Jeremy Lee: The Standard shows there's plenty of life in newspapers yet
By Jeremy Lee, campaignlive.co.uk, Thursday, 01 December 2011 08:00AM
When General Sir Charles James Napier, a statue of whom sits atop one of the three occupied plinths in Trafalgar Square, conquered the Sindh province in modern-day Pakistan, he announced the victory with the message: "Peccavi." As history and classics scholars may recall, this was a clever wordplay on the Latin for "I have sinned".
Jeremy Lee
Campaign has its own "peccavi" to declare, and it's one that fills an empty plinth of its own. At last week's Campaign Media Awards, the London Evening Standard should have taken its place on stage as joint winner of the Print Sales Team of the Year, along with the declared winner, ShortList Media. Sadly, the administration of the judging of this particular award was subsequently found to be somewhat lacking, and the judges' intentions were not fully noted. To them, too, we also offer apologies. Be assured, it won't happen again.
Along with ShortList, the Standard's story and record in driving innovation is a remarkable one. Named our Medium of the Year last year in the Campaign Annual for its audacious and successful transformation from a paid-for to a free distribution model, it continues to go from strength to strength.

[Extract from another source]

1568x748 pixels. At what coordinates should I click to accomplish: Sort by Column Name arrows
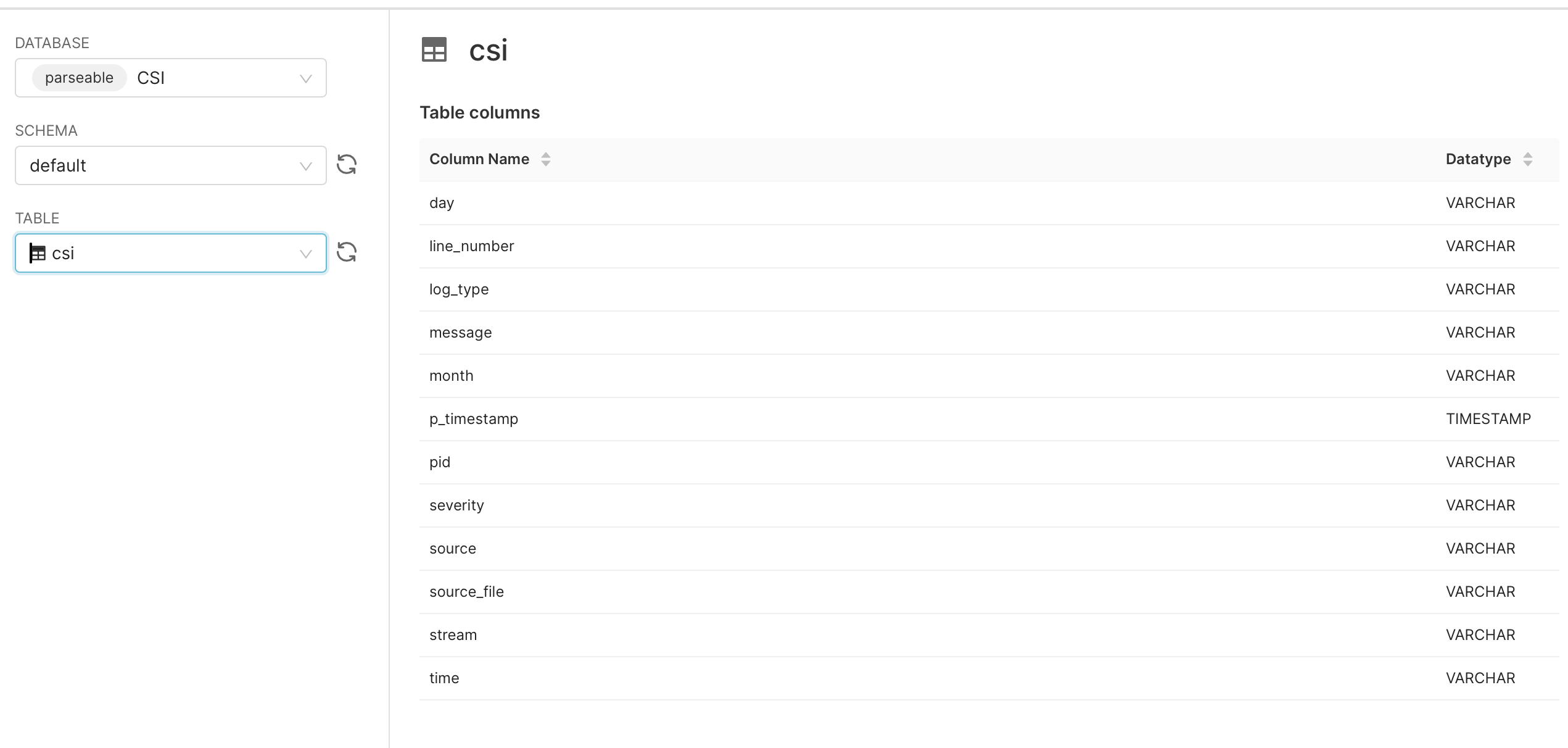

Editorial quality remains as high as when it was paid for, while its sales team, led by Jon O'Donnell, has succeeded in outperforming the market and their collaborative approach has resulted in a massive increase in non-traditional revenue. Commercial firsts and an increase in the number of contextual supplements, rising from 14 last year to 25 this year and with an accompanying tripling in revenue, shows that the press sector is far from moribund.
This looks all the more promising given how generally stark some of the media commentators have taken the impact of the Leveson inquiry, which is examining the ethical practices of newspapers, on the medium (see Media Forum, opposite). Fortunately, it is not one entirely shared by the media buying community, showing that there's nothing that the media elite likes writing about more than media itself.
Of course, the market is tough and publishers have yet to successfully work through the print/digital conundrum, but with successes like the Standard and ShortList, there is much optimism for a medium that has been written off all too freely in the past. The fact that the Standard won a solus project from NatWest in a pitch against all other media show the potency of the product in particular and the medium in general.
While Austin Healey's slightly risque banter at the awards night might not have gone down as well with everyone as it did with IPM's Roy Jeans and UM London's Mark Middlemas, whose belly laughs echoed around the room, there can be little doubt that both ShortList and the Standard deserve to share the spoils of this victory.